# [Work instructions]
Update the records below by replacing "Select" with "Choose" and leaving everything else unchanged. Omit the pictures from your answer.

# [Records from a dataset]
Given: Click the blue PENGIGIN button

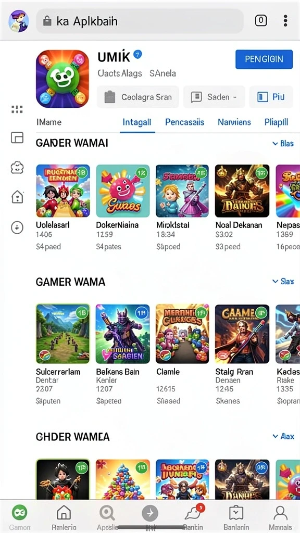Looking at the screenshot, I should (x=264, y=59).
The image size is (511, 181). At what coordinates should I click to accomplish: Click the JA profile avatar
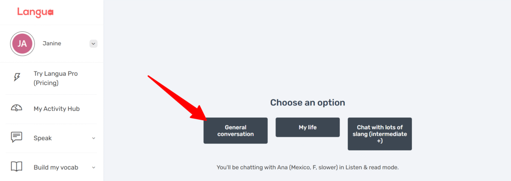tap(22, 44)
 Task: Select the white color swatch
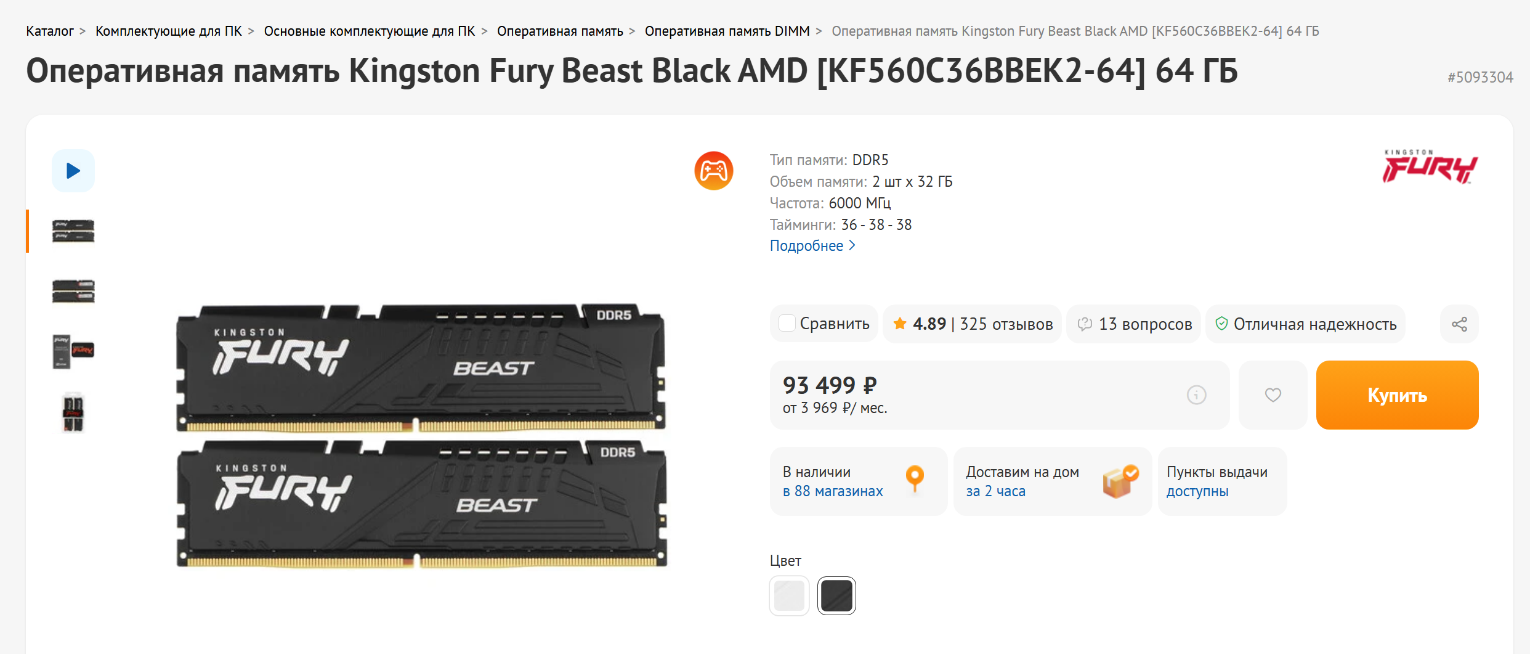789,596
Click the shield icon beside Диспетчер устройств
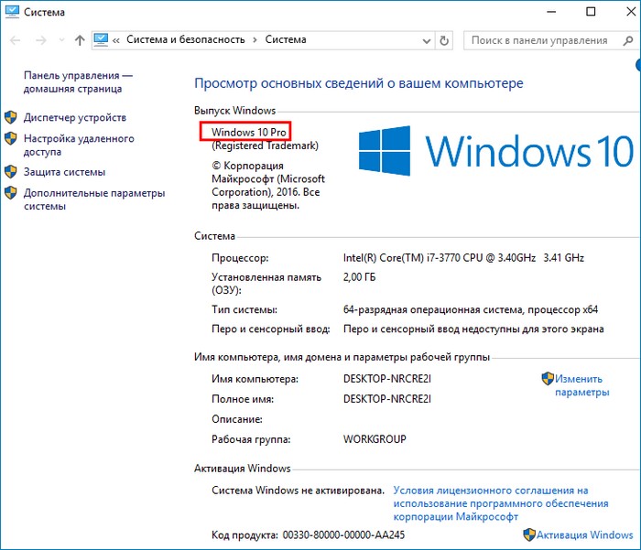Viewport: 641px width, 550px height. [x=11, y=118]
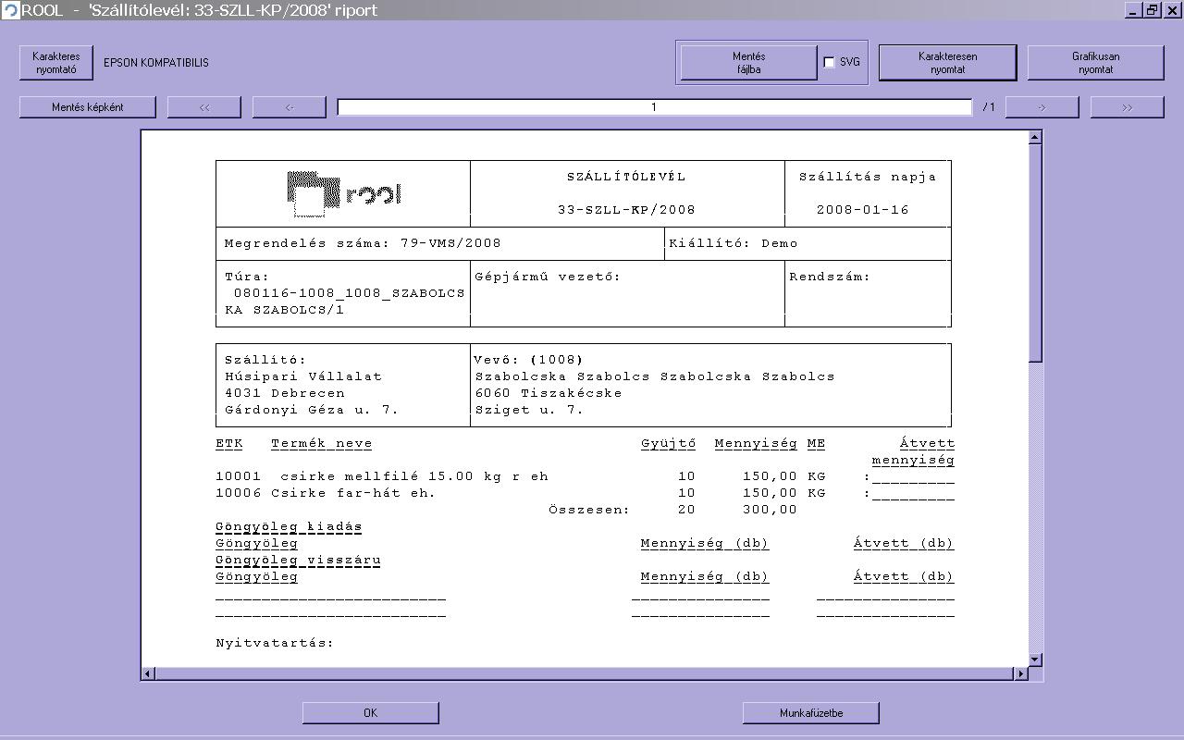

# [Complete response]
Given: Click the blue PENGIGIN button

Looking at the screenshot, I should (x=264, y=59).
The image size is (511, 181). At what coordinates should I click to accomplish: Click the JA profile avatar
tap(22, 44)
 Task: Choose the white color swatch
789,596
Click the shield icon beside Диспетчер устройств
Viewport: 641px width, 550px height. [x=11, y=118]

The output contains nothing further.